TV Club

Mad Men recap: Rory Gilmore joins the cast.

Rory Gilmore is not the girl for Pete Campbell.

Mad Men (Season 5)

Beth Dawes (Alexis Bledel) and Pete Campbell (Vincent Kartheiser)

Michael Yarish/AMC.

See Slate’s interview with Alexis Bledel about this episode.

Oh, Pete. I’m afraid I can’t defend his lovesick attachment to Beth, his train buddy’s wife. If Pete is determined to have an affair, this woman is a more palatable prospect than the bobby-soxer from driver’s ed. And Pete relates to Beth’s loneliness—she’s lost, and sad, and caroming around a big Connecticut house too. But it is jarring to see Alexis Bledel in the role. As much as I loved her on Gilmore Girls, her character here felt false, like a young girl broadly pantomiming suburban ennui. It made me appreciate anew January Jones’ formidable talents.
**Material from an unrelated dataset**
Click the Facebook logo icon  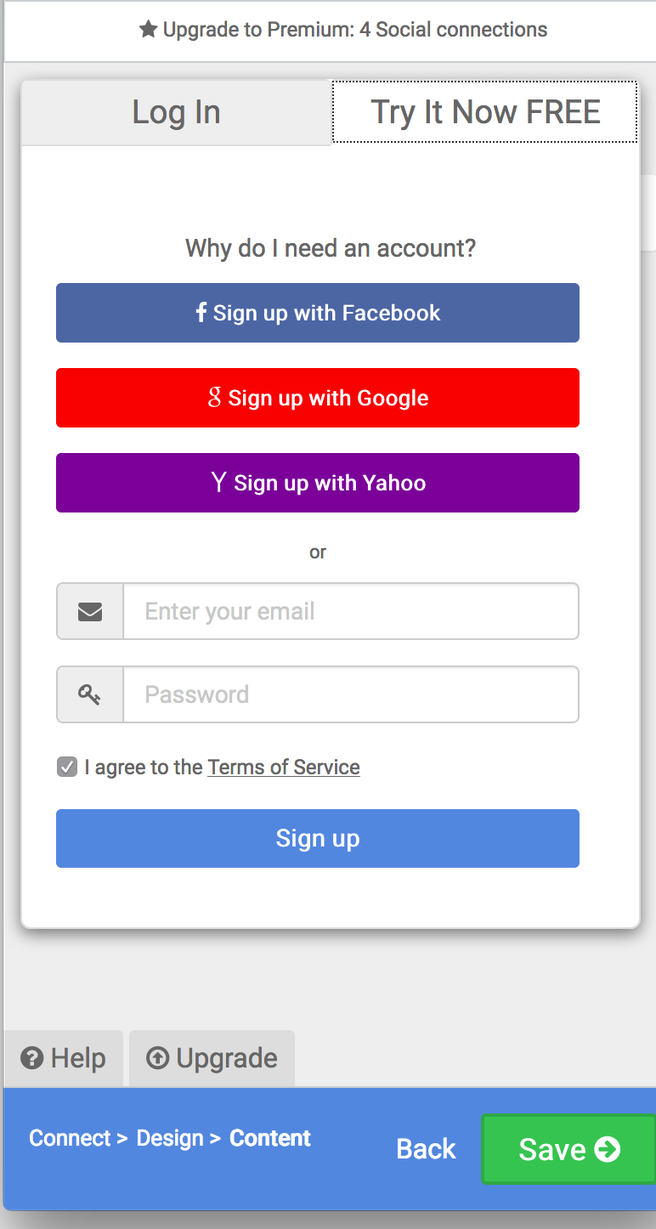click(201, 312)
Even the dialogue—including that post-coital conversation about the immersive beauty of Vincent Kartheiser’s eyes—made her seem miscast.

(Bledel’s character on Gilmore, however, was not unlike the one Alison Brie, Pete’s wife Trudy, plays on Community—high-strung good girl with a screw loose—so maybe he has a type?)

As for Megan’s departure from SCDP, I liked how it unsettled the ranks. Her acting ambitions befuddle Peggy and Don because they can’t fathom a gig better than advertising. (“My dream was indoor plumbing,” Don tells Roger.)

But Don isn’t just unsettled because advertising no longer seems as cool as it did before Megan spurned it. So far, Megan has been Don’s ticket to modernity. He was an enlightened man of the ‘60s, content to have a working spouse with ambitions of her own. She made him feel young, part of the new order. He’s been able to have the idea of an independent partner without actually having one, since all of Megan’s work at SCDP served to further his own business success. Now that she’s actually out the door to lie on the floor in the dark with a bunch of artists, he feels old: home alone, discovering he can’t keep up with the Beatles.

What did you two make of Joan’s prediction that she just wants to be a wife and mother? Will Megan stick with the acting game?

And how about Pete’s casual mention of the suicide coverage on his life insurance policy? Add that to the heaping pile of suicide foreshadowing so far this season. Now that Roger is back to his sprightly, unflappable self—merrily passing clients he’s lured in along to Pete—who’s our top candidate to off him- or herself before the season’s out?